Untuk itu, dia mengusulkan beberapa perbaikan RKUHAP. Pertama, rekodifikasi terhadap pengaturan hukum acara yang tersebar di banyak pengaturan lain, termasuk di peraturan di level lembaga. Kedua, berorientasi pada due process model, alih-alih mempertahankan fitur political order model warisan rezim militer Orde Baru (Orba). Ketiga, fitur otoritarian ala Orba, khususnya prinsip diferensiasi fungsional yang meminimalisir pengawasan terhadap upaya paksa pada tahapan pra ajudikasi haruslah diubah.

Keempat, jaminan Hak Asasi Manusia (HAM) perlu dipertegas dalam RKUHAP yakni menempatkan fitur-fitur due process dalam RKUHAP beserta konsekuensi hukum terhadap pelanggaran terhadap pengaturan due process ini. Kelima, mekanisme dan saluran untuk menguji/komplain atas keabsahan upaya paksa ataupun alat bukti sejak tahap penyidikan harus diperkuat.

Seperti adanya hakim pemeriksaan pendahuluan, sehingga sebelum masuk dalam tahap persidangan, proses hukum yang dilakukan penyidikan dapat diuji terlebih dahulu. Keenam, pemerintah melalui Kementerian Hukum dan HAM harus aktif merespons perubahan Hukum Acara Pidana dalam UU secara regular untuk menghindari menjamurnya peraturan parsial yang dikeluarkan lembaga.

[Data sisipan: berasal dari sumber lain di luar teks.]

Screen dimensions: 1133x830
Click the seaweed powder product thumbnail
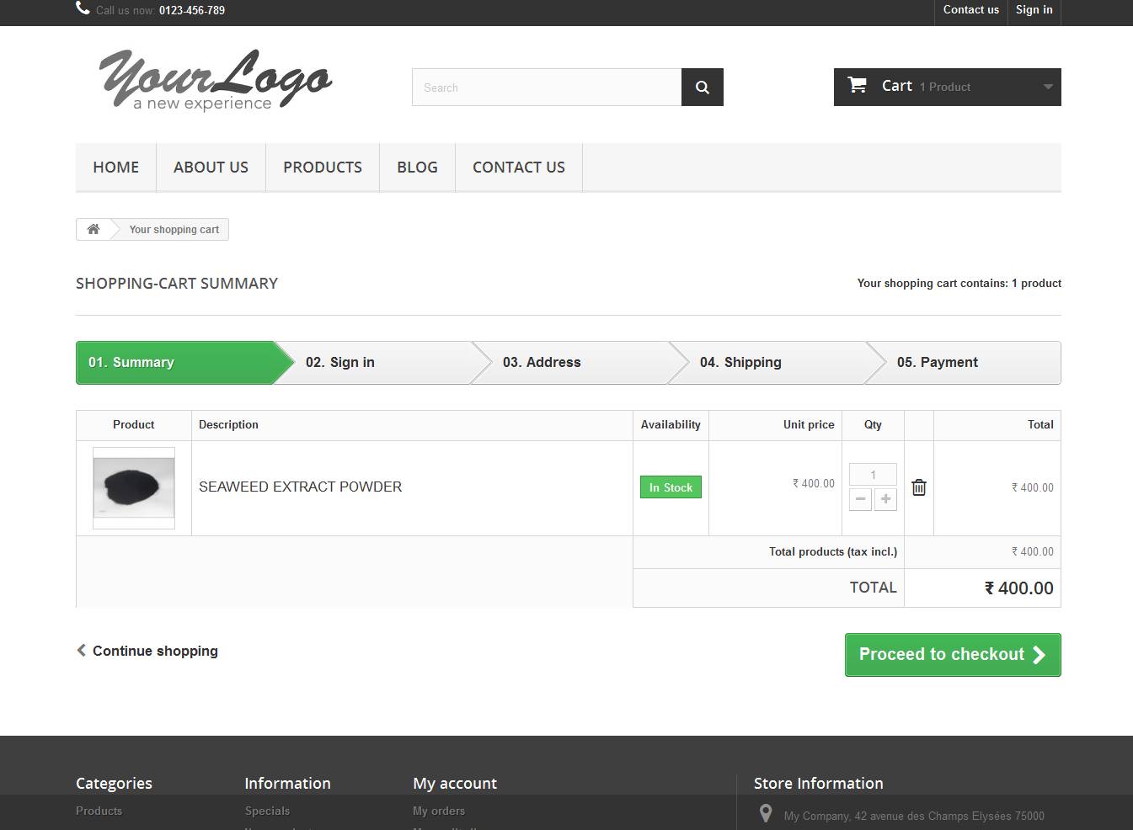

Menurutnya, penguatan kewenangana advokat sebagai bagian dari sistem peradilan pidana (criminal justice system). Seperti kesetaraan akses yang sama sesama penegak hukum, akses penuh pendampingan klien sejak tahap awal saat dimulainya proses penyelidikan. Kemudian, advokat berwenang mengakses dan memberikan pandangannya pada dokumen, khususnya berita acara pemeriksaan (BAP).

Selanjutnya soal pengawasan pengadilan dalam hal adanya pelepasan hak tersangka, penguatan perlindungan kerahasiaan advokat dengan klien. Bahkan, soal pengaturan secara detil mekanisme syarat dan challenge upaya paksa serta prosedural dari aparat penegak hukum serta konsekuensi yuridis terkait pembatasan kewenangan advokat.

Bagaimana penguatan kewenangan advokat? Karenanya, perlu perubahan konsep kewenangan advokat. Kita harus berjuang kesetaraan antar penegak hukum. Kita tidak bela penjahat, tapi membela hak asasi manusia karenanya kita officium nobile,” katanya.

Selama satu hari penuh ini, KAI menggelar Rakernas dengan sejumlah agenda. Antara lain penandatangan nota kesepahaman antara KAI dengan Lembaga Perlindungan Saksi dan Korban (LPSK), Hukumonline. Kemudian diskusi panel, pengesahan kuorum Rakernas, pengesahan jadwal dan tata tertib, serta penyampaian laporan kerja dan rencana kerja DPP KAI menuju Kongres KAI mendatang. Rakernas KAI dihadiri oleh para pimpinan Dewan Pimpinan Pusat (DPP), Dewan Pimpinan Daerah (DPD), dan Dewan Pimpinan Cabang (DPC) KAI dari seluruh Indonesia.